Invité de "Culture Médias", Michel Boujenah est revenu avec émotion sur son premier passage au Festival de Ramatuelle en 1986. L’artiste évoque une expérience qu’il décrit comme un véritable “rapport scène/salle incroyable”, au cœur de l’atmosphère unique du festival organisé chaque été du 29 juillet au 12 août.
La scène, là où l'artiste et le public ne font plus qu'un. À l’occasion du festival de Ramatuelle, organisé cette année du 29 juillet au 12 août, Michel Boujenah est revenu dans Culture Médias sur son tout premier passage sur la scène du rendez-vous varois, en 1986, lors de la deuxième édition du festival.
Une alchimie particulière entre la scène et le public
Interrogé par Thomas Isle sur ses souvenirs de cette première venue, l’artiste se remémore un moment particulièrement marquant. Son spectacle, prévu pour durer 1h45, s’était finalement prolongé bien au-delà, porté par l’énergie du public. Michel Boujenah raconte même avoir demandé à rejouer dès le lendemain, tant l’expérience lui avait semblé unique.
L’humoriste insiste sur ce qui fait, selon lui, la singularité du festival à savoir une relation exceptionnelle entre les artistes et les spectateurs. Pour lui, "le rapport scène/salle est incroyable". Il décrit une véritable symbiose, où "le public prend autant de plaisir que les comédiens sur scène".

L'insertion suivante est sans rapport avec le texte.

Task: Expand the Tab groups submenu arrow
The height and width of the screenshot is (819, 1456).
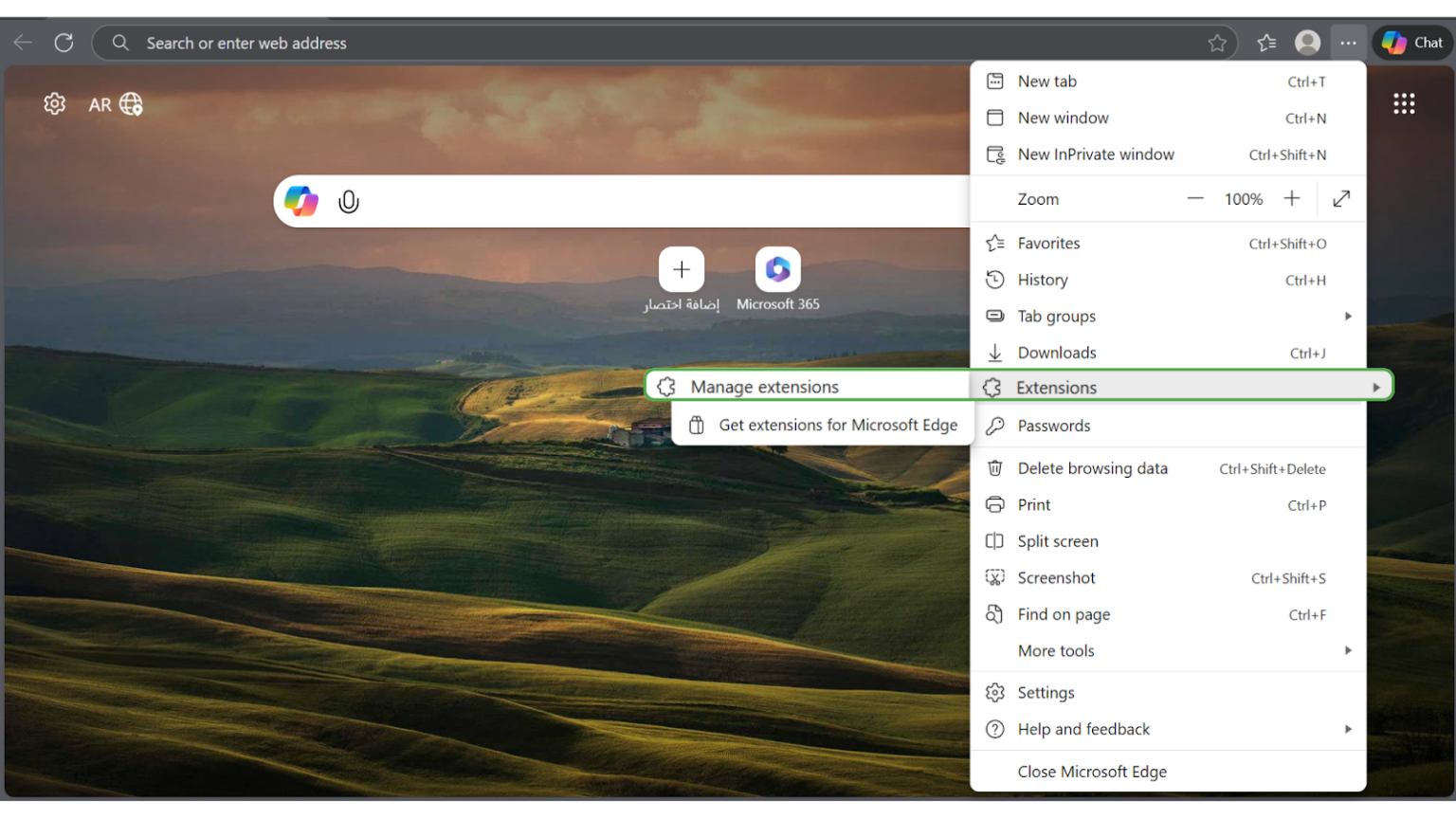Action: [1347, 316]
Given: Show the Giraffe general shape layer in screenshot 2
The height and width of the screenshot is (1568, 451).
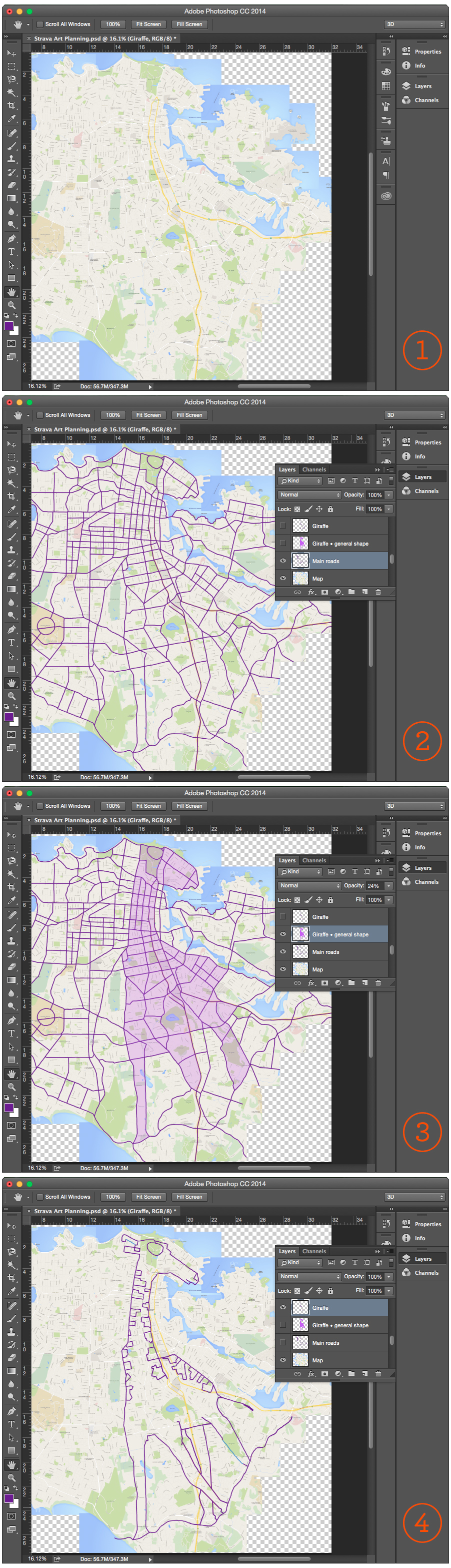Looking at the screenshot, I should (282, 544).
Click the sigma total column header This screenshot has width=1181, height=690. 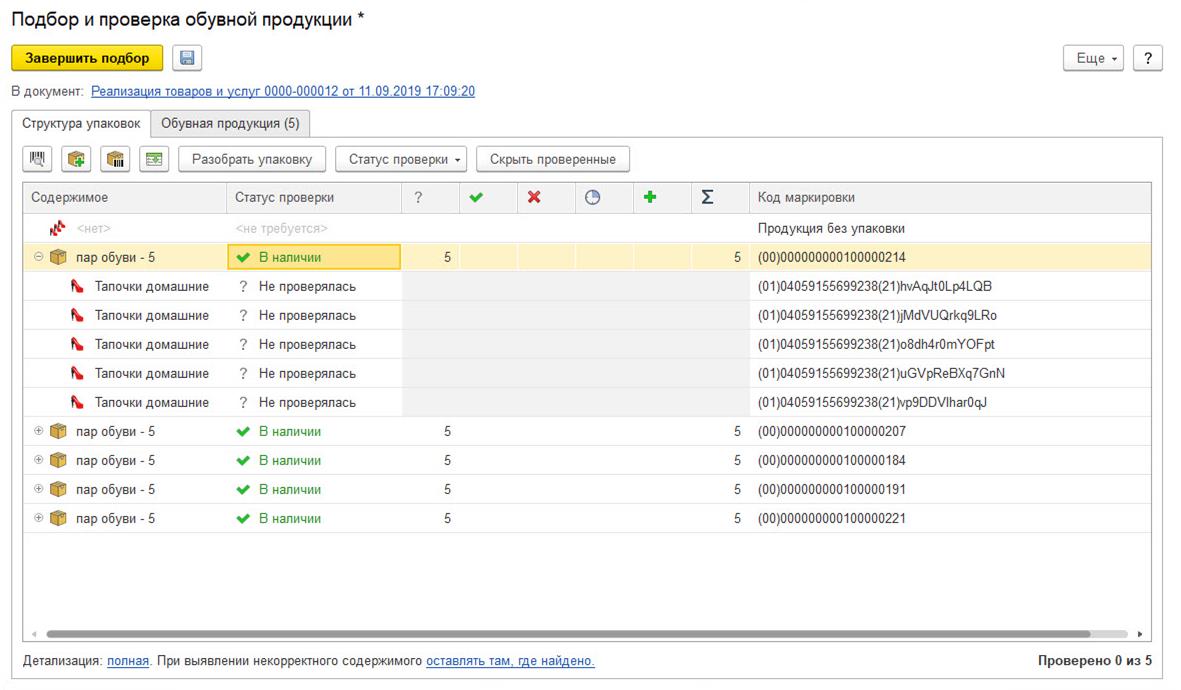707,198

Au-delà de l’énergie du spectacle, Michel Boujenah évoque également une tradition propre au festival celui du célèbre lancé de "fin de coussins". Une coutume qui consiste pour le public à lancer des coussins à la fin des représentations. Au fil des années, le festival de Ramatuelle s’est imposé comme un rendez-vous incontournable du théâtre.